Walk through any rental listing on Domain or realestate.com.au this week and you will find it quickly: a Surry Hills terrace photographed in summer light being advertised in July, a Parramatta apartment whose kitchen shot appears in three separate listings across two different addresses, a Waterloo studio whose hero image was lifted from a development completed in 2019. Duplicate and mismatched property images have become one of the most persistent complaints lodged with NSW Fair Trading, and a review of how the problem developed points to a set of pressures that built steadily over the better part of a decade.
The timing matters. Sydney is carrying the dual weight of a rental vacancy rate that remained near historic lows through the first half of 2026 and a political environment in which housing is the central pressure point for the Minns government in Macquarie Street. When rental supply is tight, prospective tenants apply for properties they have never physically inspected, making the listing photograph the primary — sometimes only — basis for a decision. That dependency gives a misleading image real financial consequences: application fees paid, bond transfers initiated, moving trucks booked.
How the Duplication Problem Took Root
The mechanics are not complicated. Sydney's real estate industry accelerated its shift to digital-first marketing around 2015, when professional photography packages became a standard line item in vendor and landlord agreements. Agencies across the inner west and south-west Sydney began building internal image libraries. The photographs were good, they were paid for, and nothing in the licence terms from most commercial photographers explicitly prevented an agency reusing an image for a subsequent tenancy campaign at the same address. So far, that is legal and common practice.

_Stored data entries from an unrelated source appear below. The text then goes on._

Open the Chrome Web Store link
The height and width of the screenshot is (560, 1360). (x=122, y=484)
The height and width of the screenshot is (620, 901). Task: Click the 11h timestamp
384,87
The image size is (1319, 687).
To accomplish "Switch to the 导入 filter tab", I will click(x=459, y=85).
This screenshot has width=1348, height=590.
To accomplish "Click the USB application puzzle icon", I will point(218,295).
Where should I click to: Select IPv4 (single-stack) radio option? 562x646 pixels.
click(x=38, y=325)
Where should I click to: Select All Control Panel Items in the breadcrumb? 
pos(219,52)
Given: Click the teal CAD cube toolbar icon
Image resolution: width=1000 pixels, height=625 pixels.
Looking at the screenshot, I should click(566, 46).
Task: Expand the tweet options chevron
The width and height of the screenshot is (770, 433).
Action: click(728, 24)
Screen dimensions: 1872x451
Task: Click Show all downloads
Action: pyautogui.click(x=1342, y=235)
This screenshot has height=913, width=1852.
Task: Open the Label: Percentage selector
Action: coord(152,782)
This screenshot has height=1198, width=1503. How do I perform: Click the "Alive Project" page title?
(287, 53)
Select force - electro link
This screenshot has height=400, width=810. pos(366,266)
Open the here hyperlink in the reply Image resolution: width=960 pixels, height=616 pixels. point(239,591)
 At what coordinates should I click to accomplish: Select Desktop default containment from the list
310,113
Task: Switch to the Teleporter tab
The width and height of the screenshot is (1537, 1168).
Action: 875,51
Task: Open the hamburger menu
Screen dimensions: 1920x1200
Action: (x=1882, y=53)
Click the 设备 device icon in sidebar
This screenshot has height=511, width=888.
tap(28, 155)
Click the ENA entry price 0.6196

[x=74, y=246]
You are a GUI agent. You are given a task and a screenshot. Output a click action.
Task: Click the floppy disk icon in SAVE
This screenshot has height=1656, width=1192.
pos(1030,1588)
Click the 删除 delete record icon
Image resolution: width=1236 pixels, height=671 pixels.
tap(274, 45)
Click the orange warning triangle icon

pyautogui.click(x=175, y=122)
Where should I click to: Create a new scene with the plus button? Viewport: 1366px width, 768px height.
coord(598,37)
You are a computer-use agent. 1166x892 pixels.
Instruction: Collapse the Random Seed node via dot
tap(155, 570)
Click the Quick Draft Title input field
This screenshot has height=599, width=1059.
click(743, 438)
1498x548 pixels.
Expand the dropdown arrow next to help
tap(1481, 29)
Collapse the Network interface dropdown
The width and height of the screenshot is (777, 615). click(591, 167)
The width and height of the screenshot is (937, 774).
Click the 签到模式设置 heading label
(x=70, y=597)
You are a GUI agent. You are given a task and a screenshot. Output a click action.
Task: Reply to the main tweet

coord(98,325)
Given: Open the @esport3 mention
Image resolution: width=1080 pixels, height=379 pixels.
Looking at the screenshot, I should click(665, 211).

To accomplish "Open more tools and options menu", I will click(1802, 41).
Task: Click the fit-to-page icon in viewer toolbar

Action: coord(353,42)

The problem metastasised when images began migrating between addresses. A property management team handling a 40-unit block in Rhodes would photograph two or three units and apply those images across all listings. A small agency in Blacktown would use a competitor's publicly visible listing image to fill a gap in its own campaign. Aggregator platforms — which pull from hundreds of agency feeds simultaneously — had no automated system to detect cross-listing duplication until relatively recently. By the time PropTrack introduced image-matching tools internally, the libraries of misused photographs already ran into the thousands.
The NSW government's own Rental Fairness reforms, introduced under the Residential Tenancies Amendment Act 2024, tightened disclosure obligations around property condition but did not specifically address image accuracy. That gap remained open as the rental market tightened through 2025 into 2026.
The Regulatory and Platform Response
NSW Fair Trading has had jurisdiction over misleading property advertising under the Property and Stock Agents Act 2002 for years. The agency can issue penalty infringement notices and pursue licence conditions against agents found to have misled consumers. The practical enforcement rate, however, has been limited, partly because a tenant who secured a property under misleading imagery faces a difficult cost-benefit calculation in pursuing a formal complaint while simultaneously needing somewhere to live.
Realestate.com.au updated its listing integrity policy in March 2025, requiring agencies to confirm that images accurately represent the specific property being advertised, not a comparable unit in the same building. Domain followed with a similar terms update. Neither platform has published enforcement data showing how many listings were removed or flagged under those policies in the year since.
The Real Estate Institute of NSW runs a professional development program at its Clarence Street, Sydney training centre that covers digital marketing ethics, but attendance is voluntary for licensed agents with existing CPD credits banked. That voluntary structure has drawn criticism from tenant advocacy groups including the Tenants' Union of NSW, which has been publicly calling for stronger mandatory training requirements.
For tenants navigating the current market — particularly those competing for stock in growth corridors like Marsden Park, Oran Park, and the areas around the future Pyrmont Metro West stations — the practical advice from the Tenants' Union is consistent: request a video walkthrough recorded within the past 30 days, ask the agent in writing to confirm the images in the listing correspond to the specific unit being offered, and document that confirmation before transferring any bond funds. It is a workaround, not a solution, but it is the clearest protection available while the regulatory framework catches up.